TO BE DONE – Put each line of the material into a JSON list of strings, one string per line. Leave out blank lines and the pictures.

Item-finding records:
^^^^

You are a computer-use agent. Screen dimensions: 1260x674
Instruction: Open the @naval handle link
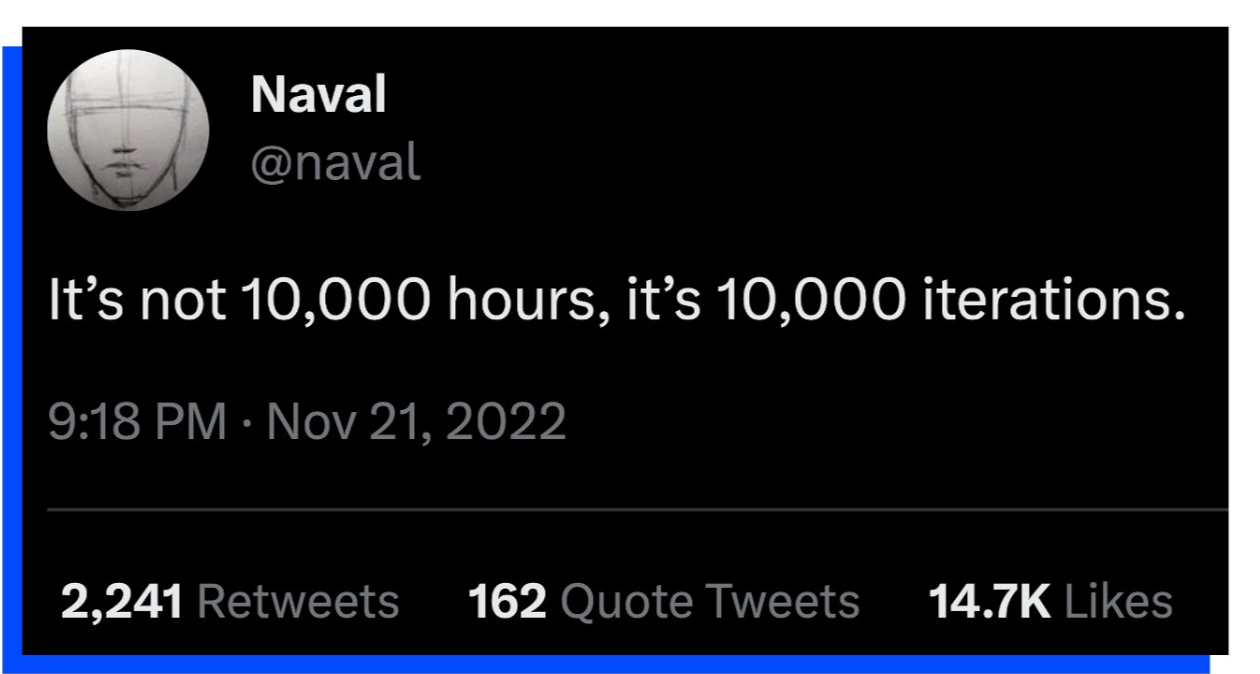[335, 163]
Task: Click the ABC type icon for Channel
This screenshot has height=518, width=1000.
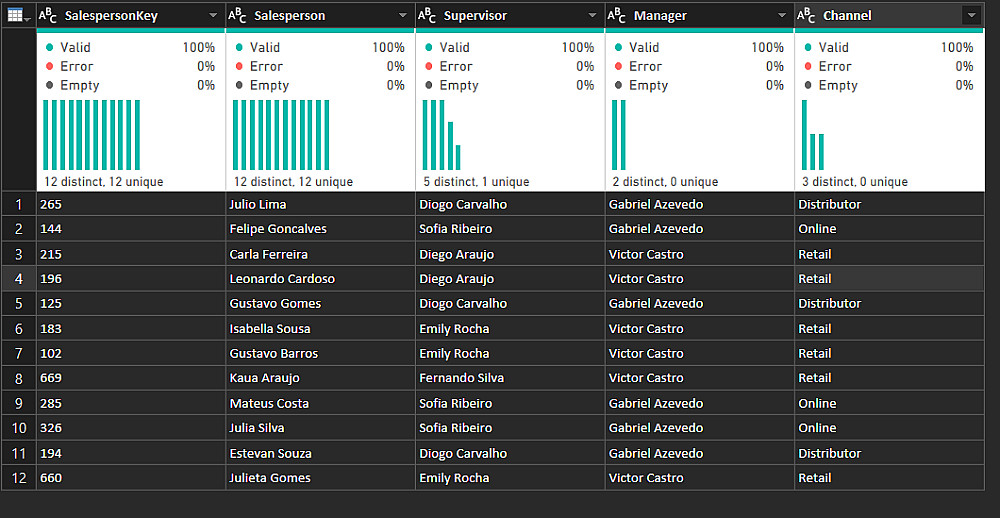Action: tap(806, 16)
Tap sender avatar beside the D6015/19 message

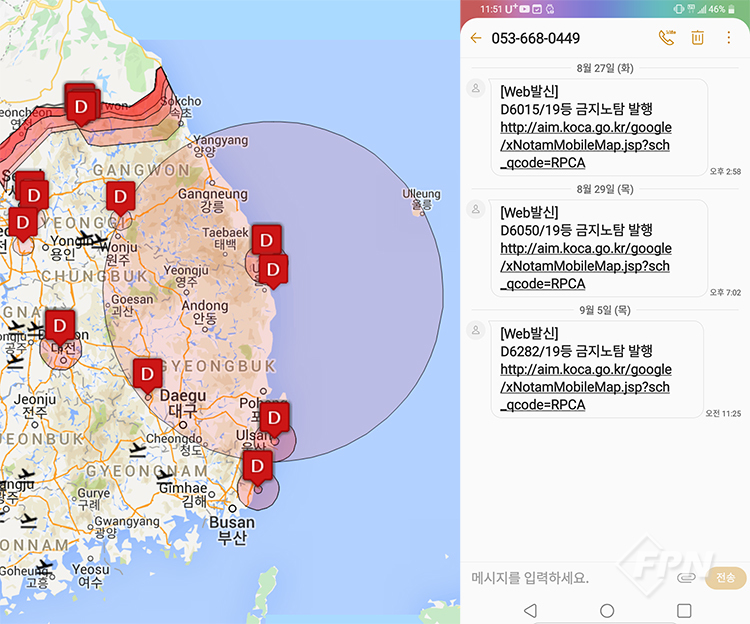tap(476, 88)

^^^^

RESPONSE TO THIS EXERCISE –
[
  "You are a computer-use agent. Screen dimensions: 1260x674",
  "Instruction: Open the @naval handle link",
  "[335, 163]",
  "Task: Click the ABC type icon for Channel",
  "This screenshot has height=518, width=1000.",
  "Action: tap(806, 16)",
  "Tap sender avatar beside the D6015/19 message",
  "tap(476, 88)"
]